Exercise requirements
1. Please list each notation that the WebKB-2 passage says the system offers.
2. Resume the WebKB-2 passage from its last sentence.

Passage
§ §
In WebKB-2, every object (word, conceptual category, formal/informal statement, relation between objects) has one or several associated origins or believers (which are recorded objects too and hence can be used in statements and queries): 1) the user who created the object, 2) the source (e.g., a person, a language, a document) where the user read and hence interpreted the object (word or statement), and 3) other users which also believe in that object (statement). Lexical conflicts are avoided by prefixing category identifiers with the identifier of their creators (e.g., wn#bird refers to the most common concept proposed by WordNet for the word "bird"). For each new KB, WebKB-2 proposes a large general default ontology which is a loss-less integration of (i) many top-level ontologies and (ii) my conversion of WordNet into a "genuine lexical ontology with intuitive identifiers" [17]. WebKB-2 also proposes various complementary notations (FCG, Formalized-English and FL) [18] that I derived from the Conceptual Graph Linear Form (CGLF) to further improve on what made its success: its readability, expressiveness and normalizing aspect (i.e., the fact that this notation helps people to represent statements in ways that ease the automatic finding of logical relations between these statements).

For redundancies or inconsistencies to be made explicit (or, from a logic-oriented viewpoint, for removing semantic conflicts) and for keeping a minimal organization in the KB, before being added to the shared KB, each new object must be connected to at least one already existing object by a "corrective" relation (to state that the new object corrects an already existing object) or a "generalization" relation. (Between simple statements, a generalization relation represents to the logic implication. However, I also defined extended generalization relations not only to take into account constructs such as numerical quantifiers, sets or contexts but also to relate formal objects with informal objects, e.g., conceptual categories with words). Using graph-matching techniques, WebKB-2 can detect many partial/complete redundancies and inconsistencies between a new statement and those already existing in the KB, and thus can ask the author of the new statement to refine it or add a corrective/generalization relation. For example, assuming that John has already entered in a semi-formal way that "all birds fly" and that John wants to enter that "most healthy French birds are able to fly", here is the semi-formal statement that Joe has to write if he uses the Formalized-English (FE) [18] notation currently usable in WebKB-2: `any bird is agent of a flight'(John) has for corrective_restriction `most healthy French birds are able to be agent of a flight' '(Joe). In other words: Joe states that his belief is a correction and restriction of John’s belief. WebKB-2 also proposes a system to evaluate contributions and contributors based on votes and the way statements have been argued for or against [14]. In the future, this evaluation system will be adaptable by each user, FE will be made more readable, and heuristics will be used for discovering semantic conflicts between statements even when they are informal.
§ §
Extracted information

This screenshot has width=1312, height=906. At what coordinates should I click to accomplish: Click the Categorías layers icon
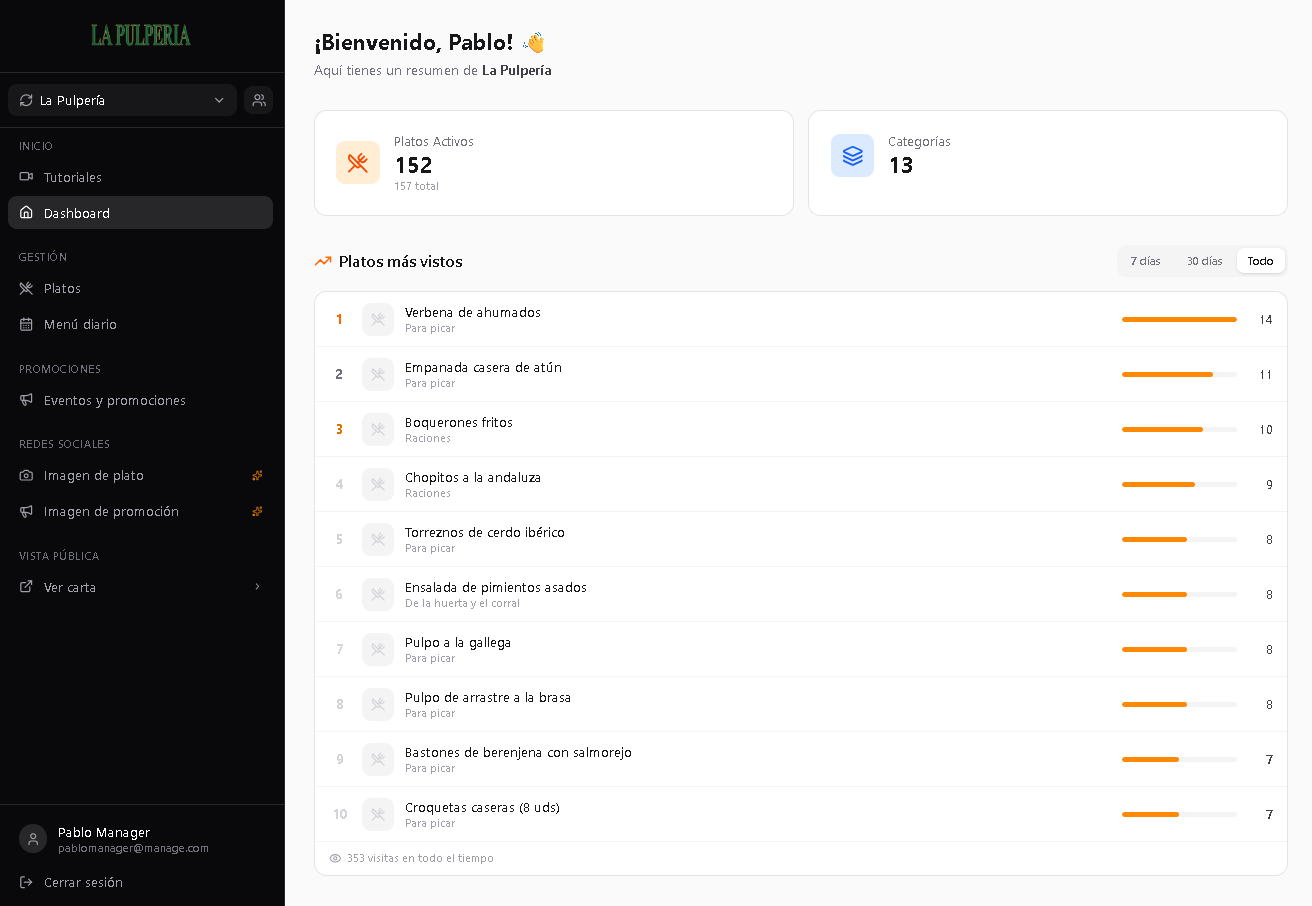pyautogui.click(x=852, y=156)
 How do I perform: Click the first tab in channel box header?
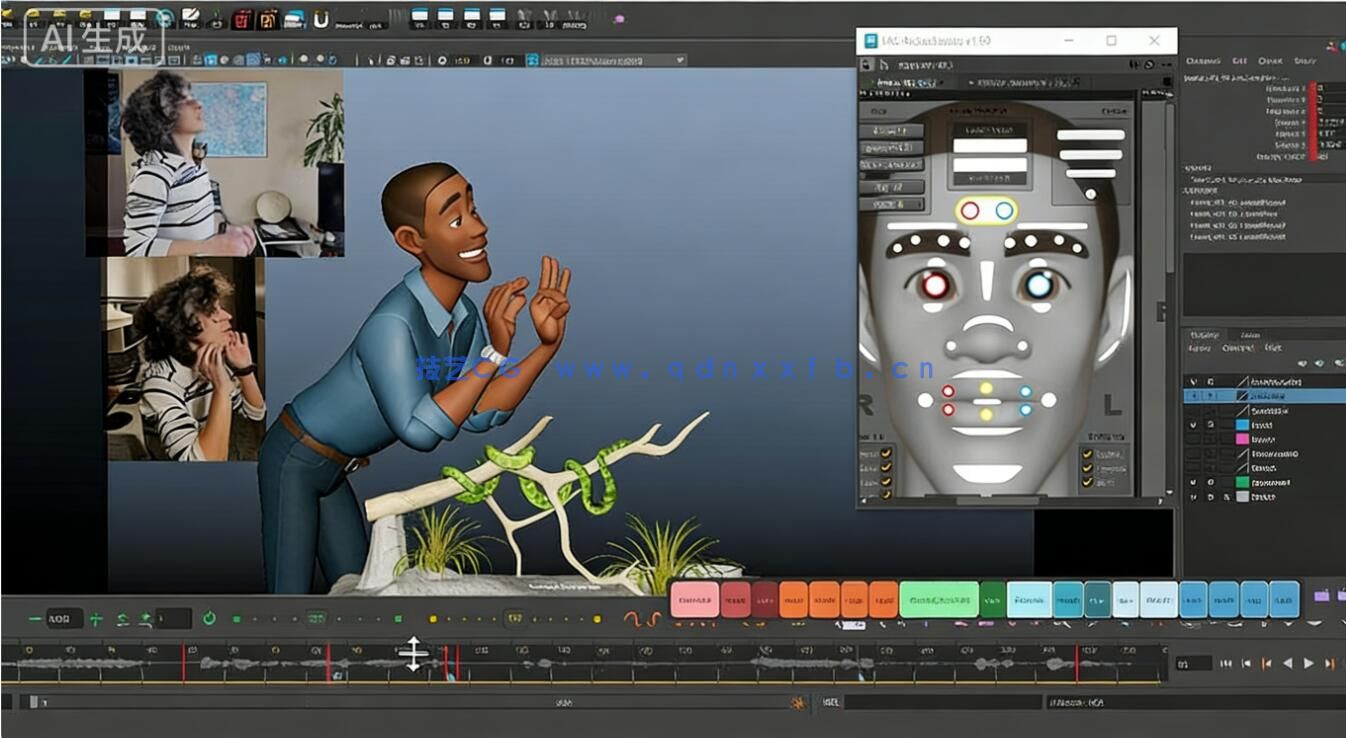click(x=1203, y=61)
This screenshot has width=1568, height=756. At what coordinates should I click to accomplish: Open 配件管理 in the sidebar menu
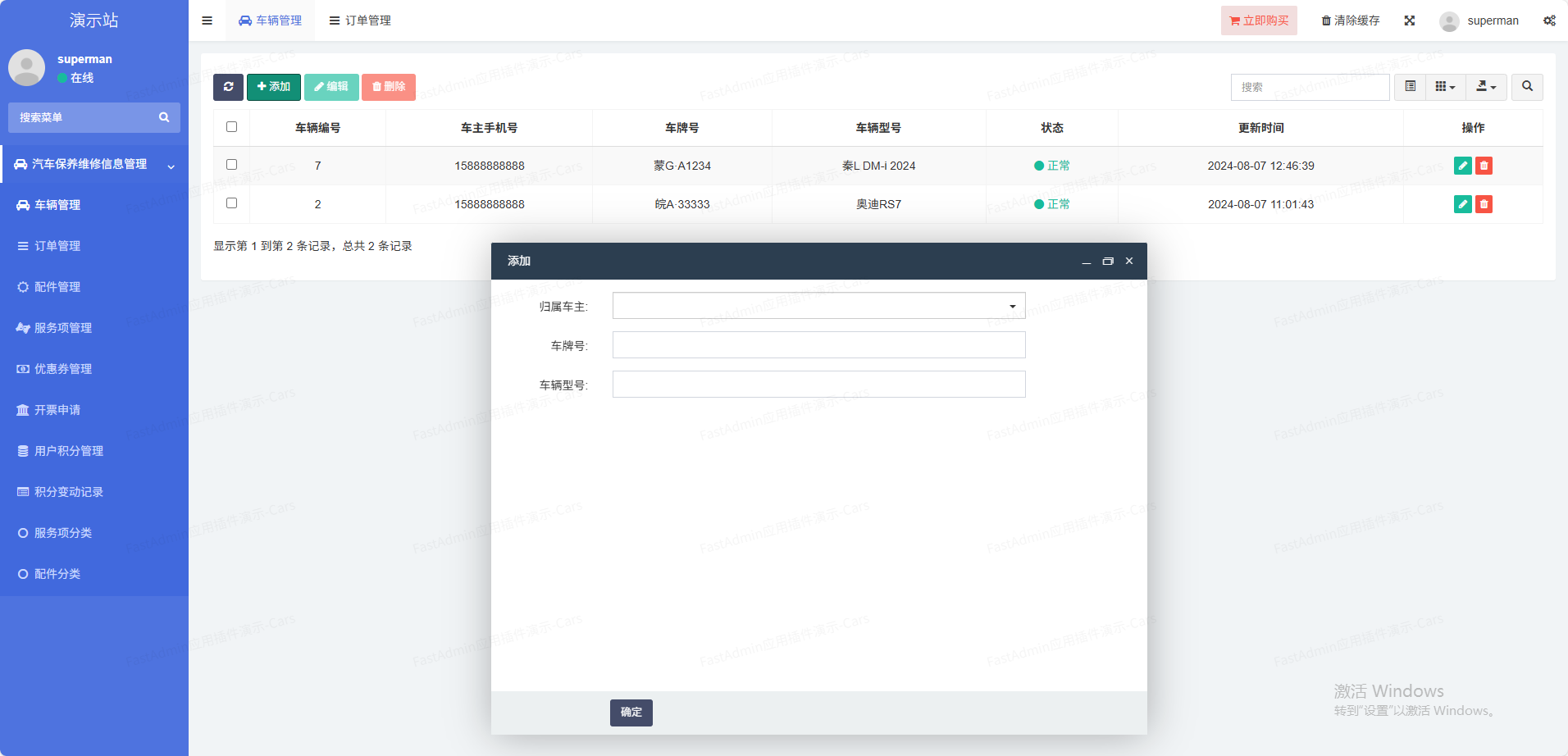[x=57, y=287]
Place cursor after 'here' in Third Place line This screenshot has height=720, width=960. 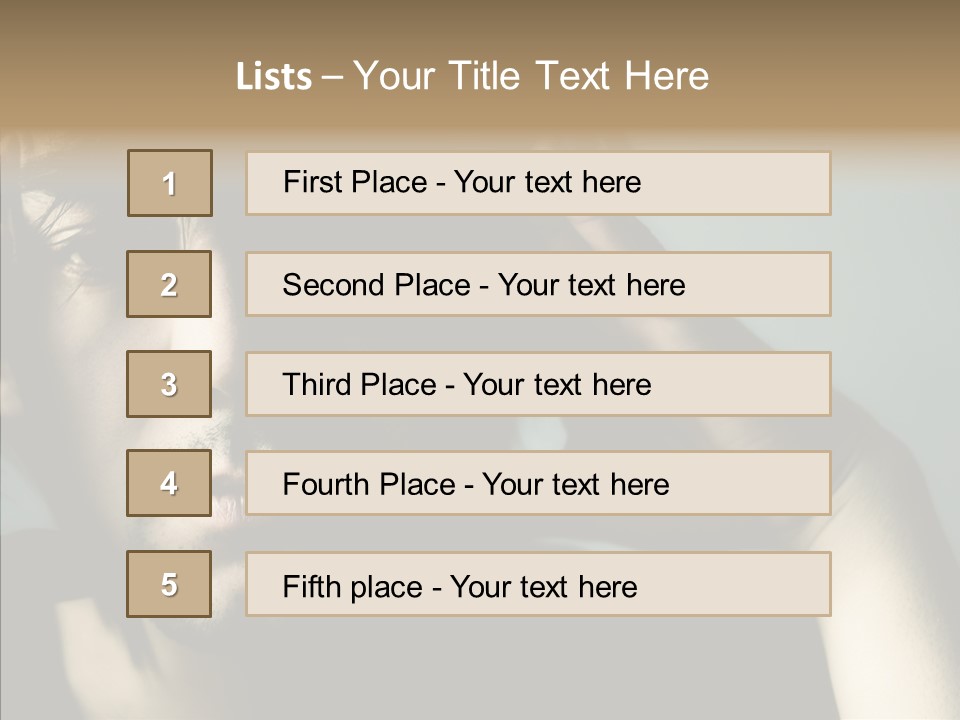653,385
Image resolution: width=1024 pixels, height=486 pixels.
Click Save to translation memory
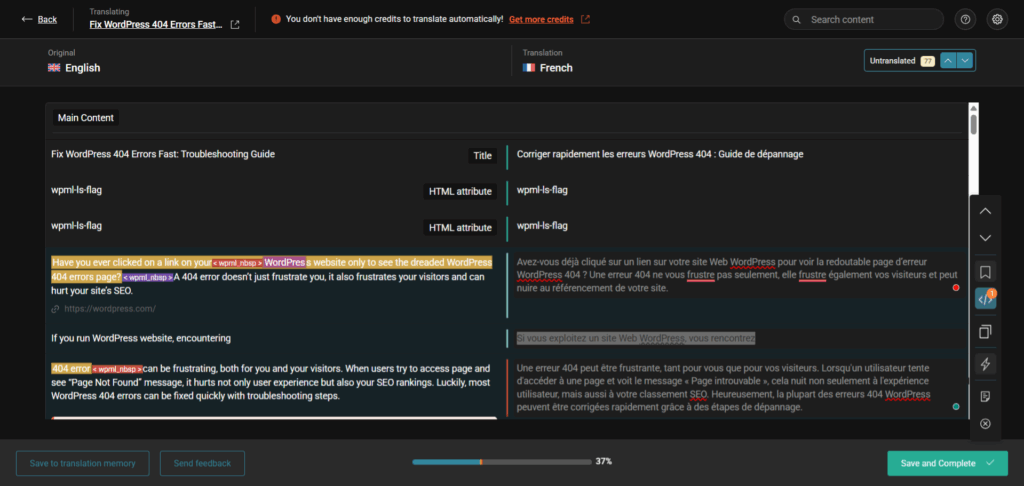tap(82, 463)
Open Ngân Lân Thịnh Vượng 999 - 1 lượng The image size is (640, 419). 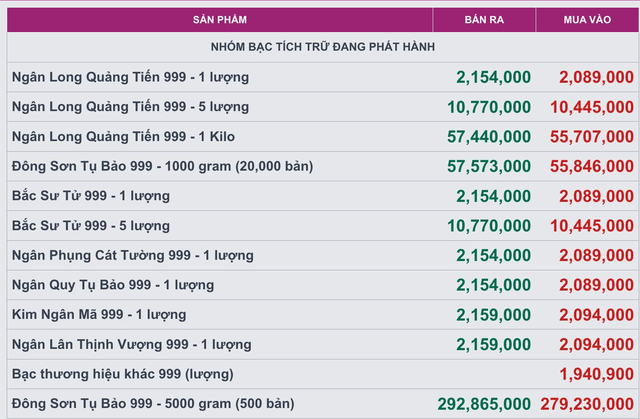131,344
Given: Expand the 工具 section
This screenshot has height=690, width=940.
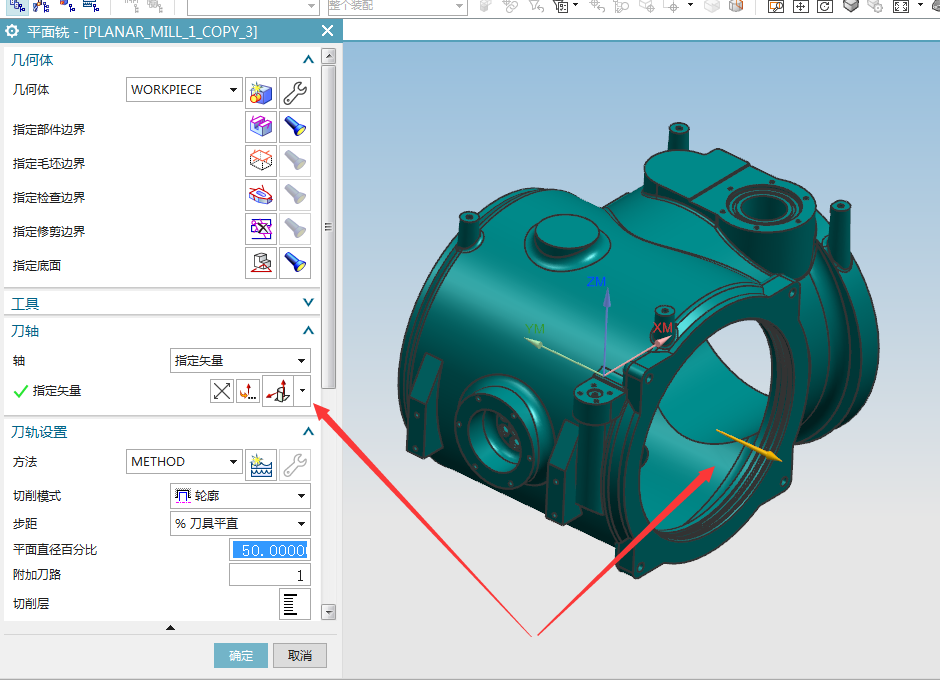Looking at the screenshot, I should 308,303.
§ §
In response
1. FCG, Formalized-English (FE), FL

2.
This approach, along with the related induced use of precise formal categories (e.g., pm#Paris_in_1951 which specializes pm#Paris_between_1950_and_1960, which itself specializes pm#Paris) permits to put every imaginable belief into a same organized KB and avoid the problems related to integrations that are not loss-less (see Section II-A) and hence problems related to version control or truth-maintenance. When choices between conflicting beliefs have to be made, which is typically the case for applications but rarely for information retrieval, a selection of the knowledge to use can be made using queries and according to the characteristics of each application. For example, one application designer may extract a consistent subset of a KB by selecting the most specialized and voted-for formal statements, and/or those that satisfy certain expressiveness constraints.

Finally, I also proposed the use of replication mechanisms between competing or partially competing knowledge servers (on the Web or within peer-to-peer networks) in such a way that it does not matter which server a user updates or queries first: the advantages of distribution and centralization are thus combined and there is only one "virtual" network [14].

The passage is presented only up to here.